Un recours parfois nécessaire…
En matière de développement à l’international, le recours au joint-venture s’inscrit dans la même logique qu’une master franchise. Il s’agit pour la tête de réseau de trouver un partenaire doté d’une connaissance solide du marché, de la législation et des procédures administratives. D’ailleurs, « masterfranchise et joint-venture ne sont pas antagonistes », souligne Me De Balmann. Effectivement, le premier point de vente peut être créé au départ, dans une société en commun entre tête de réseau et futur master franchisé. Tout est une question d’accord et de développement. « C’est un moyen d’atténuer le risque financier lorsqu’un concept apparaît pour la première fois dans un pays », selon Théodore Gitakos.
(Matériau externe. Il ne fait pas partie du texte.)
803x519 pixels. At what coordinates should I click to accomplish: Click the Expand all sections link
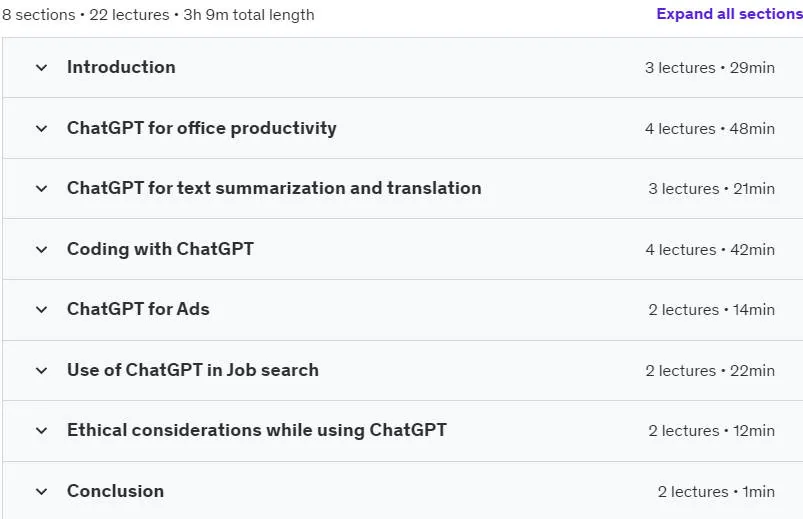(x=729, y=14)
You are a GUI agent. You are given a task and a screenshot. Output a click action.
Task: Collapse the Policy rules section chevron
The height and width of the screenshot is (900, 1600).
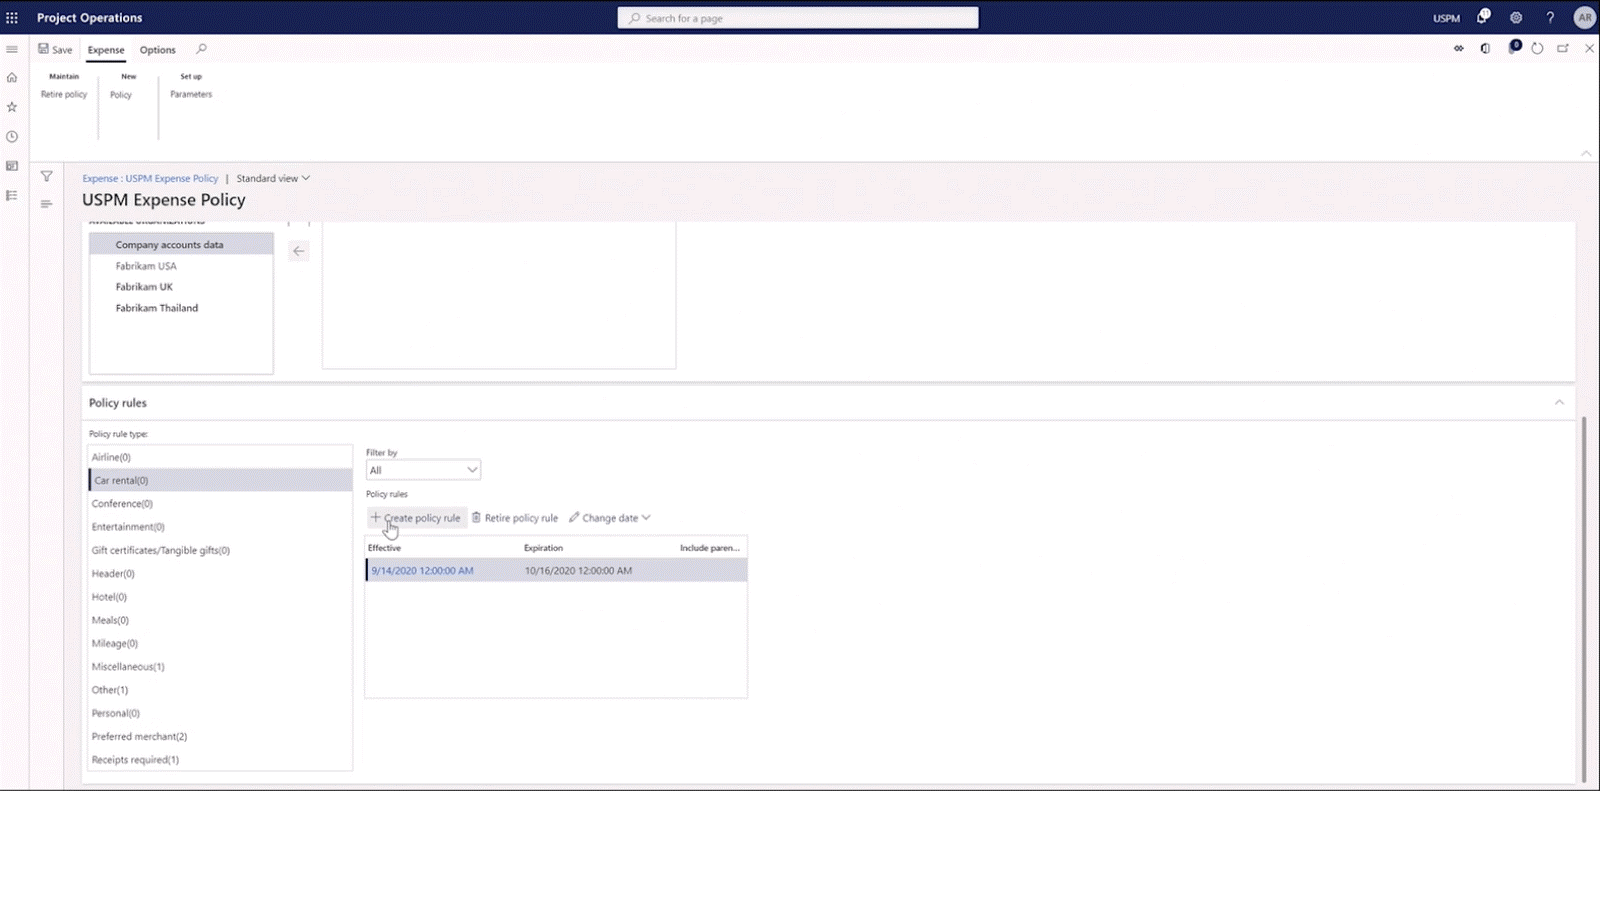tap(1560, 402)
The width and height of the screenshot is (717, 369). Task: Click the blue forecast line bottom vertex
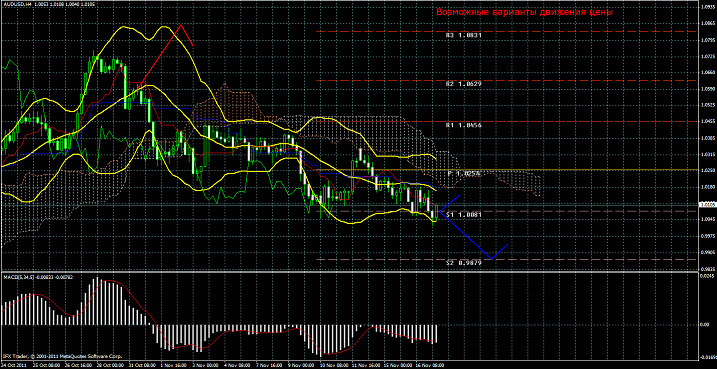(492, 258)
Les retombées financières peuvent parfois être conséquentes, avec d’une part les redevances classiques issues du contrat de franchise et d’autre part les dividendes dans le cas de figure où l’activité franchisée est bénéficiaire. Un moyen également pour le franchiseur de conserver une mainmise réelle sur le réseau exporté, puisqu’il sera actionnaire de la société placée à la tête du réseau local. Pour le partenaire local, cette mutualisation des risques permet également de surfer sur un concept adapté à son marché et ayant déjà fait ses preuves dans d’autres pays. Exemple de joint-venture : la marque Monceau Fleur crée depuis 2010 des holdings détenant entièrement une société possédant la master franchise sur un territoire donné. La tête de réseau y est à chaque fois actionnaire minoritaire. Avantages de la technique : en premier lieu, rassurer le master franchisé sur les engagements de la tête de réseau. Puis faire sauter les freins de financement sur les opérations de départ, lorsqu’une entreprise n’est pas connue sur le marché local. Et enfin donner un gros coup d’accélérateur au développement d’un réseau à l’étranger. Cela dit, dans de nombreux cas de figures, s’adosser à une entreprise locale devient un prérequis légal pour espérer pénétrer un nouveau marché. Certains pays imposent la création d’une coentreprise avec un partenaire. « C’est pratiquement le cas de tous les pays en voie de développement qui possèdent un dispositif en place qui contraint les entreprises étrangères », note Olivier Gast, Conseil et expert en franchise, président du CEDRE, club de franchiseurs.
…mais peu en vogue !
« Dans le cas des franchises, ce mode de développement est relativement rare. Le joint-venture relève souvent de la gageure en matière de droit international. Quel droit souverain ? Et que choisir en matière de cour arbitrale ? », questionne Pascal Lambert, dirigeant de Franchise expert. Et Olivier Gast de préciser : « le joint-venture n’est pas à la mode dans le monde de la franchise, simplement parce que ces pratiques induisent un apport d’actifs incorporels du franchiseur dans le contrat de joint-venture avec le master franchisé. Ce dernier apportant en général le cash. Le joint-venture de Danone, par exemple, avec son partenaire chinois, lui a coûté très cher ». Les cas pratiques ne courent donc pas les rues. Exemple beaucoup plus actuel, celui du réseau lux’ cupcakes (Luxembourg) et son implantation au Qatar. Ici, le franchiseur compte apporter son brevet dans le joint-venture tandis que le fonds qatari est censé pourvoir au financement des magasins dans la région du golfe persique. Si en apparences, le mode d’association semble gagnant-gagnant, il n’empêche que certains experts tirent la sonnette d’alarme pour prévenir de la vampirisation de certains savoir-faire «Aujourd’hui c’est une nouvelle politique des investisseurs qataris dans le secteur d’activité de lux’cupcakes. Ces fonds d’investissements cherchent à récupérer des actifs incorporels à bas prix à l’image des chocolats Galler dont les actifs ont été repris sans investissements lourds pour un nouveau développement au Liban et dans les pays du Golfe. C’est un moyen détourné et astucieux de récupérer les entreprises françaises et européennes à genoux », regrette Olivier Gast. Pour l’heure, lux’ Cupcakes est toujours en phase de pourparlers et exigerait une somme d’un million d’euros de droit d’entrée. Sorte de lot de consolation si l’association se révèle infructueuse et conflictuelle.